Philip Glass: The idea of violin and piano and harp is a classical setup.
Leonard Cohen: Do you think of it as a mating call?
Glass: I give myself permission to do that.
Cohen: You don’t have to if you don’t want to. You can do anything you want.
Glass: And at a concert it's very much fun to do that, and the audience gets into it, they like that.
Cohen: Well, I’m immune to these kinds of approaches.
Glass: That's the gift of age, to be able to have suppleness in change.

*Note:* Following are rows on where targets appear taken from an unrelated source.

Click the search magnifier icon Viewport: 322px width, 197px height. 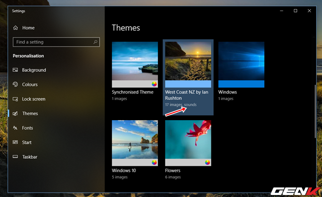(95, 42)
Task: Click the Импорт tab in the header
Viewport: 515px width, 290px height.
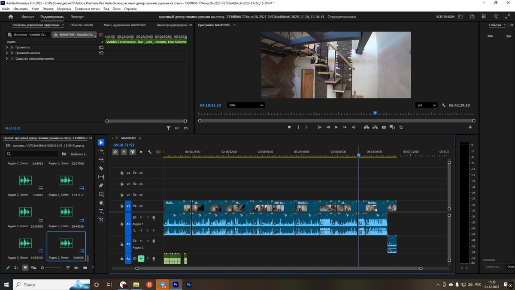Action: click(27, 17)
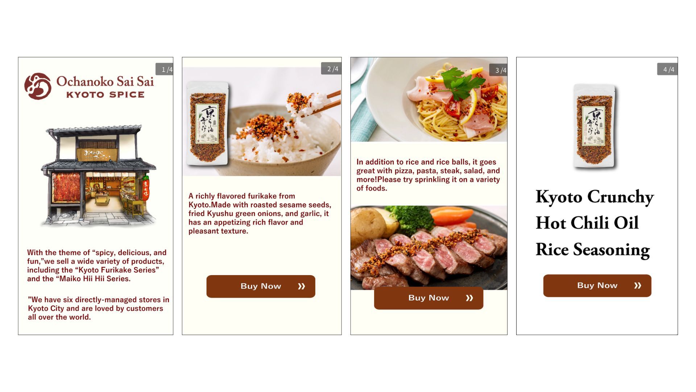Click the Kyoto Crunchy Hot Chili Oil heading
Image resolution: width=696 pixels, height=392 pixels.
595,223
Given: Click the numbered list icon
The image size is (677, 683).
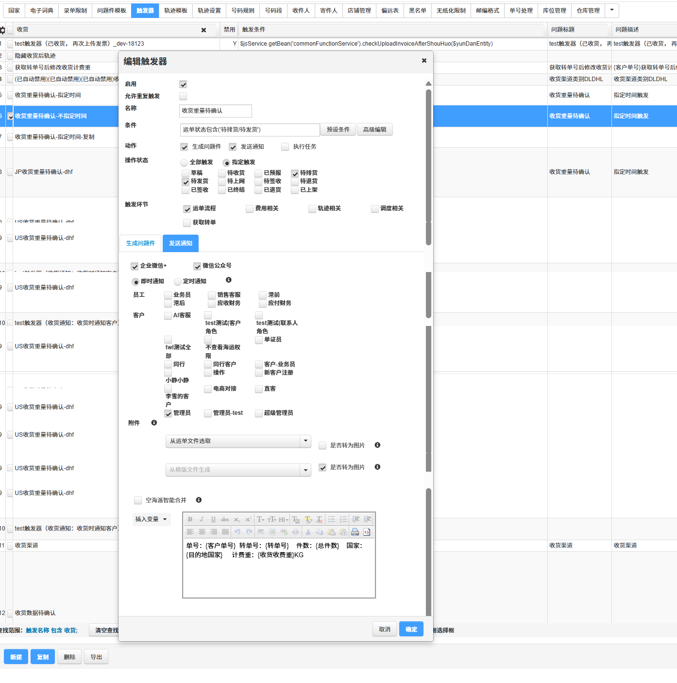Looking at the screenshot, I should pyautogui.click(x=343, y=519).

Cohen: We all pay for our lives with our body.
Glass: Many people do that and some people don't.
Cohen: It's a delicious secret sometimes. And it’s a kind of brush painting, where a line or two will indicate a horizon, or a sky, or a sea, or a mountain, and it’s just done with one or two strokes. You're not in character at all.
Glass: It doesn't get me into trouble, because the music is the music, but it gets the writers into trouble when they tell the audience that they're going to hear something and they don't hear it.
Cohen: You're lucky. You have money, fame, youth, beauty, talent.
Glass: Oh, this started happening maybe about a month ago, very recent.
Cohen: This has many resonances of self-abuse.
Glass: I have a long history with it.
Cohen: I'm terribly sorry. I could be one of the beautiful women standing beside you.
Glass: I'm always interested in meeting new people.
I'm Always Interested In Meeting New People
A 2012 SF Weekly interview with composer Philip Glass vs. a 1992 Leonard Cohen interview with singer/songwriter Suzanne Vega.